A disfigured corpse in full view.  This is the Golden Age in a nutshell.

A dog in a mask.  This is the Silver Age in a nutshell.

Ace the Bat-Hound was the vanguard for the expansion of the Batfamily to include Batwoman and Bat-Girl (as opposed to Batgirl) and eventually… Bat-Mite.  As odd as a dog in a mask fighting crime is, it's still about as realistic as a man in mask fighting crime is. But when you have an extradimensional imp popping into your stories and using god-like powers with the stated purpose of spicing up the action, you are clearly somewhere very different than Bob Kane’s Gotham City.  

The third panel (ZOOSH)?  That should really be in a museum somewhere.

Although Mr. Mxyzptlk preceded Bat-Mite by many years, it was Bat-Mite who was the first character to really lean toward the metatextual.  He was a fanboy who used his omnipotence to 'rewrite' the Batman universe to indulge his whims for 'what if' scenarios and angling for Batman to hook up with Batwoman.  Bat-Mite inherent metatextuality was perfect captured by the Batman:Brave and the Bold animated series.

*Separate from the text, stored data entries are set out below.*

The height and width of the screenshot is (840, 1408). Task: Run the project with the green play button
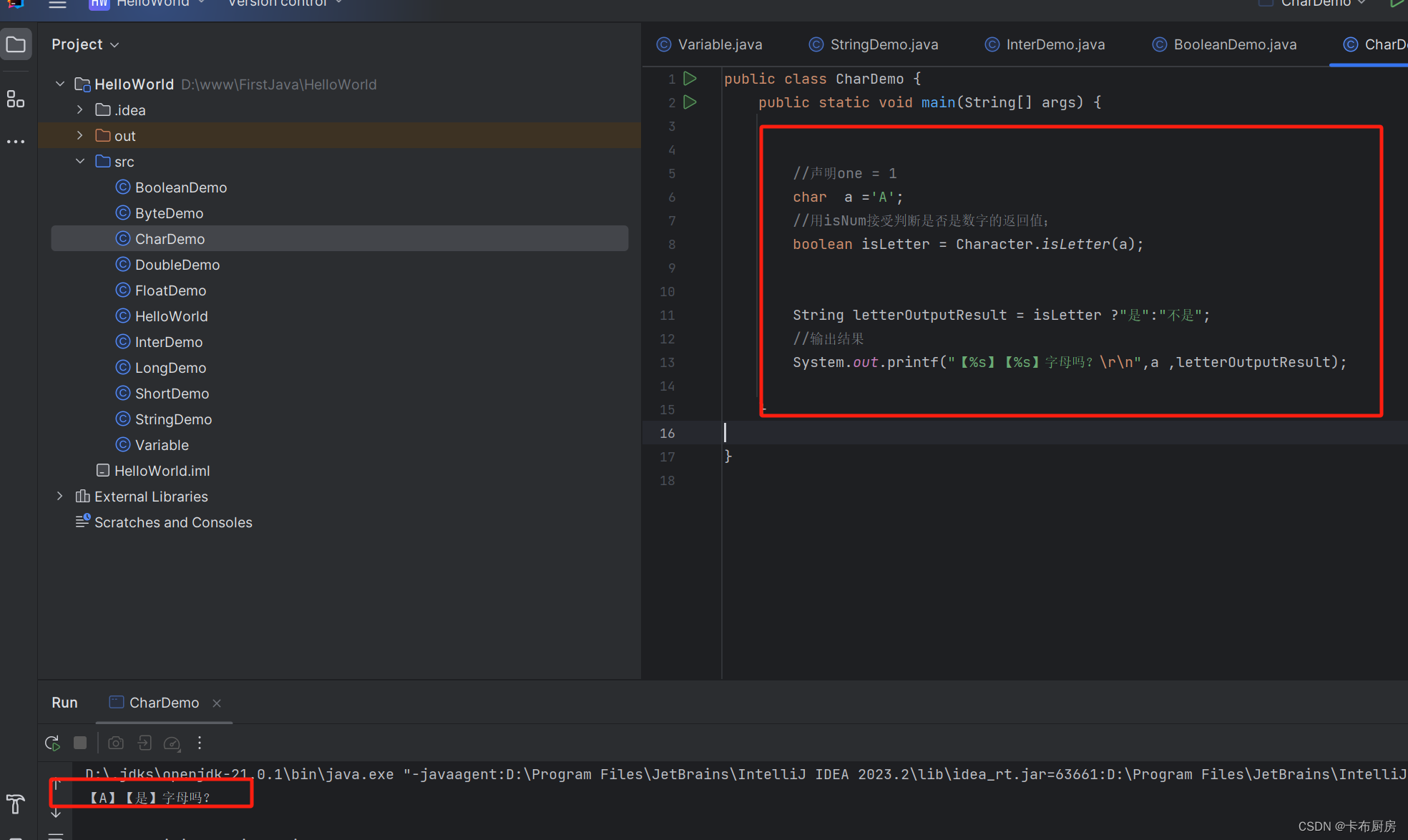coord(1397,4)
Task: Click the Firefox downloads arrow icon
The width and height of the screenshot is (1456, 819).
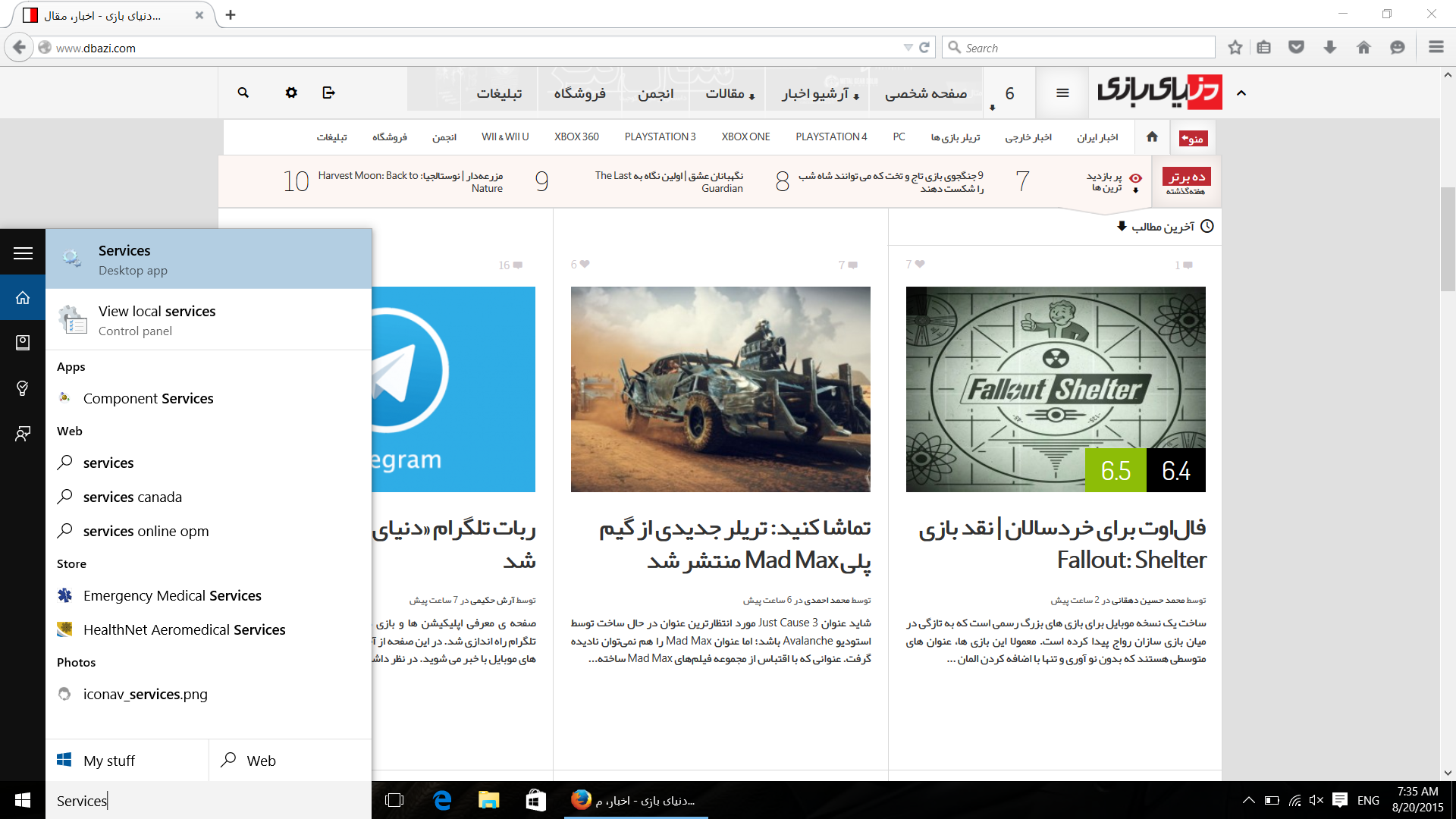Action: pyautogui.click(x=1330, y=48)
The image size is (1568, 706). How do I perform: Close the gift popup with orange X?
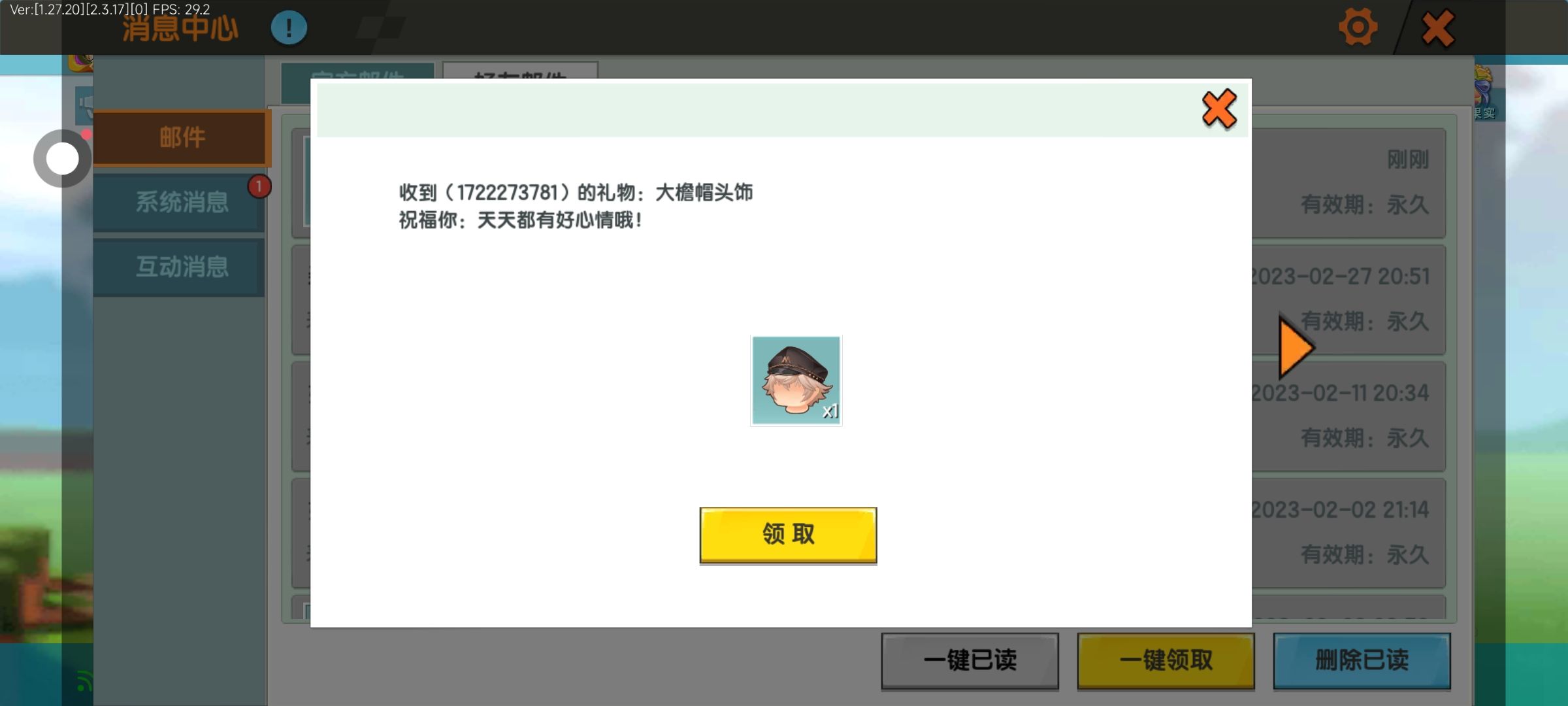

Bat-Mite’s impish antics continued on and off until 1964, when he (and the rest of the extraneous bat-campfollowers) were displaced by the “New Look Era” (so called because Batman now had a yellow oval, for no apparent reason, around his chest insignia). 

Thanks to Bat-Mite, there are three fairly clear periods with Batman's Silver Age:

  1. The Bat-Hound Era (1955-1959),
  2. The Bat-Mite Era (1959-1964), and
  3. The New Look Era (1964-1969).

The Bat-Mite Era is the nadir of urban realism with the Batman mythology and how you feel about him is bellwether of what fan-camp you inhabit.  

How do YOU feel about Bat-Mite?

Sunday, May 05, 2013

Adventures of Superman #1

The Adventures of Superman #1 is both good and significant.

I didn't think we'd ever be seeing Superman in his old "circus strongman" costume, red underwear and all.  I mean, even the child-oriented Superman family adventures uses the New52 costume.

But here it is in AOS, in all its pajama-y glory, sending a clear "this is Superman in the abstract" message.

The story, however, is quite concrete.  The threat Superman is facing -- a junkie whose suddenly acquired enormous telepathic power -- is very threatening (to Metropolis and Superman) and pathetic.  Frankly, I can't recall the last time I was so moved by a Superman fight scene, both by concern for Superman et al. and by sympathy for his opponent.  Superman is a much better character when he's facing Problems (such as a threat who seems more confused than evil) rather than Villains he can simply beat down.

OMG, it's the soundtrack of my last date!

This was no cinematic scenery-breaking showdown without consequences. People were hurt; lives were at stake.  I felt the threat palpably, not just intellectually.  At times it felt like a punch in the face.

This image is an instant, permanent classic.  You'll be seeing this for the rest of your life now.

The real villain of the piece actually doesn't appear until the end, and that scene (particularly the final words) is about as classic a Superman set piece as you will ever see.  The whole thing was not only done well, but done-in-one.  And that in the equivalent of only ten standard pages, with a clear set up for following stories.

Aside from ALL of this, I realized only upon a second reading that I was, for the first time, reading a comic book that was designed to be read on an iPad, rather than just reformatted for it.

If someone asked me to recommend an introductory superhero comic book to 'a civilian', I now have no question what I would recommend: AOS #1.

A comic book that's out of New52 continuity.
That's done-in-one.
That's action packed, but full of sympathetic and interesting characterization.
That's digital first.
That only cost 99 cents.

"I need only reach the sun."

That seems pretty significant to me.  And I want a lot more of it.